Tuesday, February 26, 2019

Galileo and the Scientific Truth


On this date, February 26, in the year of our Lord 1616, Galileo Galilei was formerly banned by the Roman Catholic Church from teaching or defending the view that the earth orbits the sun.


Now, I am not anti-Catholic (emphatically not) or anti-religious. The church had its reasons, with worry that challenging this dogma would lead to questioning all dogmas, an unstoppable process. Indeed, history showed this fear to be justified, and the loss of dogmatic faith that had already begun then, continues to this day. The church had reasons to fear that the baby will be thrown out with the bathwater, an expression so vivid I’m using it despite it being a cliché.


The thing is, four centuries later and a formal reversal of this ban by the church itself, we still ban thinking that we fear will lead to abuses of the social fabric and result in hurtful conduct.

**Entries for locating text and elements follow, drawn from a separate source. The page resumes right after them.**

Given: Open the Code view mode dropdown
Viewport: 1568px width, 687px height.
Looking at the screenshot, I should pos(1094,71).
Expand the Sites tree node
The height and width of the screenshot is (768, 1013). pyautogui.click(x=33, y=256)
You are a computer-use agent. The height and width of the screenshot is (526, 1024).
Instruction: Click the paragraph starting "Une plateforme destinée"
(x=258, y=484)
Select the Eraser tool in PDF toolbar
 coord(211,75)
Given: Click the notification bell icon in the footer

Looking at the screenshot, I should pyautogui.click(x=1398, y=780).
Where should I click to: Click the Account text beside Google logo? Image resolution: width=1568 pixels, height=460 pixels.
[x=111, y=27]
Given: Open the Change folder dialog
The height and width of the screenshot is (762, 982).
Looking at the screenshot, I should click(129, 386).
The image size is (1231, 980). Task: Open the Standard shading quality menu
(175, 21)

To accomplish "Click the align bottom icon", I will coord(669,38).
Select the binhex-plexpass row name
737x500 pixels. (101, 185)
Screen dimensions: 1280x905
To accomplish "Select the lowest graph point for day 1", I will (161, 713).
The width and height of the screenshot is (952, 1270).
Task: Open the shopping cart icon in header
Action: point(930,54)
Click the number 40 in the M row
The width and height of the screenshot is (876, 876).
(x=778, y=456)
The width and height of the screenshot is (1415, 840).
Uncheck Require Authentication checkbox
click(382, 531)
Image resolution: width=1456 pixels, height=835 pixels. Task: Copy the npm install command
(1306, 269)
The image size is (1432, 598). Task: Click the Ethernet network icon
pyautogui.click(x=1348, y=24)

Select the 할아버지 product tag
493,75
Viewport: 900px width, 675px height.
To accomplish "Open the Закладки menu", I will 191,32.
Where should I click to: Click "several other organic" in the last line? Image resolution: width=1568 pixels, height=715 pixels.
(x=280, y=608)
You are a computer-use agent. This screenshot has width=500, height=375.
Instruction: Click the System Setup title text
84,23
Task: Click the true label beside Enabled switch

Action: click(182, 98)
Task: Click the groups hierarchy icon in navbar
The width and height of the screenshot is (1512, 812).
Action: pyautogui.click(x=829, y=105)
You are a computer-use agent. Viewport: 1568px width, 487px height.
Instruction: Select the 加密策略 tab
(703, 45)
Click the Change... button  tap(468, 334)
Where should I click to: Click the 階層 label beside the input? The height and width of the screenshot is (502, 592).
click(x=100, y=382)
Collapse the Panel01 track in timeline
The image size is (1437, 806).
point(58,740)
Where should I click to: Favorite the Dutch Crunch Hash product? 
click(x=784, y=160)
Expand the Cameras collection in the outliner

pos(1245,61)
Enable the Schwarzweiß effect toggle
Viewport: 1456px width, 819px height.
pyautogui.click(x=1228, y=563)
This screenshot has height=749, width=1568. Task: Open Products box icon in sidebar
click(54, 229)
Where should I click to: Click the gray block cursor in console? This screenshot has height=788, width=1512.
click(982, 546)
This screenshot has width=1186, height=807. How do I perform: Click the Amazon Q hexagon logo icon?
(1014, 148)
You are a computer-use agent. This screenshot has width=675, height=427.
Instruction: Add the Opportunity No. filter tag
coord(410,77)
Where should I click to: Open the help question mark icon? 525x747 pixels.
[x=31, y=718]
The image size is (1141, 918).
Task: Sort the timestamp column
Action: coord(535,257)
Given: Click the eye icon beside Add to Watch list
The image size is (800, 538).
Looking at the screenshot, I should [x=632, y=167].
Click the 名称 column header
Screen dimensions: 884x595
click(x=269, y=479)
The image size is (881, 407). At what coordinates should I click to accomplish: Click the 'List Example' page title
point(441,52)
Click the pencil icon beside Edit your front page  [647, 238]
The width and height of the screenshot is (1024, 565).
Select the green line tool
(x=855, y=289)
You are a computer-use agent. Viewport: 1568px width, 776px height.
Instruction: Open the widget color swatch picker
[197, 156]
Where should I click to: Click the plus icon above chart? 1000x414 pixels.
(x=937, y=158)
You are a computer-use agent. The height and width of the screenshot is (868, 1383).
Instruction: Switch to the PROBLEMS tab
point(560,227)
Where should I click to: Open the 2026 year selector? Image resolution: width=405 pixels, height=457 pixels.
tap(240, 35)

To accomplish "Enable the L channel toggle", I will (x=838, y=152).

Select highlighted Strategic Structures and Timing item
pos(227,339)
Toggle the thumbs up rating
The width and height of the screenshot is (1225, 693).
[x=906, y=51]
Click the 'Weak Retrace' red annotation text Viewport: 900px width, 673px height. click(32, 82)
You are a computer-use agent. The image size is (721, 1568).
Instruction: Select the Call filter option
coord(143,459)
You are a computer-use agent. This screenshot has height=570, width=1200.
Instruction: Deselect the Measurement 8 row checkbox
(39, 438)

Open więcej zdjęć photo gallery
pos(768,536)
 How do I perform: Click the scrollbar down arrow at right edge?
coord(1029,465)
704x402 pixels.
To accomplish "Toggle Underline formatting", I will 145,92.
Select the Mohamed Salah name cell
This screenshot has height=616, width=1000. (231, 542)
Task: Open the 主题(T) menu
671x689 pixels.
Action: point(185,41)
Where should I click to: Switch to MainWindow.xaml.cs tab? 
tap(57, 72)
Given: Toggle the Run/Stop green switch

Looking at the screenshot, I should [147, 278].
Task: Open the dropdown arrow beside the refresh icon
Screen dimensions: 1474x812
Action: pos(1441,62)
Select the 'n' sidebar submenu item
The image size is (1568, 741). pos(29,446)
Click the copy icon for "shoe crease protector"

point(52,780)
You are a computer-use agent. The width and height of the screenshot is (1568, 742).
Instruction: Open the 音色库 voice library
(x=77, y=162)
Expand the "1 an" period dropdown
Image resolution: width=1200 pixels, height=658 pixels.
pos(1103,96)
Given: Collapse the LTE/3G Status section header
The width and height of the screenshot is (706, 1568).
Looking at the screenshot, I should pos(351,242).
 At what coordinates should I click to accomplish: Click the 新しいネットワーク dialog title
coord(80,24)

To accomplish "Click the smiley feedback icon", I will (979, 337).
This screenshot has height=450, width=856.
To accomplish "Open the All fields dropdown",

Only now, it is happening in the name of freethinking.



We haven’t changed. We’re still terrified of our own species propensity to abuse one another, and in the name of protecting us from ourselves we fire/take-down/ban/shun uncomfortable ideas.


I know real tolerance and considered debate when I see it. We’re not there yet.


Saluting the brave Galileos out there. You give humanity some hope.

2 comments:

Vijaya said...

You are so right that our fears is what makes us vulnerable to making the wrong decisions.

I agree, we're not there yet. But tolerance--when I think of what it means--to endure, put up with something--I remember that we should never tolerate evil.

Sherry Ellis said...

I think challenging beliefs is healthy. No organization should be so arrogant as to think their way of thinking is the only way and the correct way and that all other ways of thinking should be banned.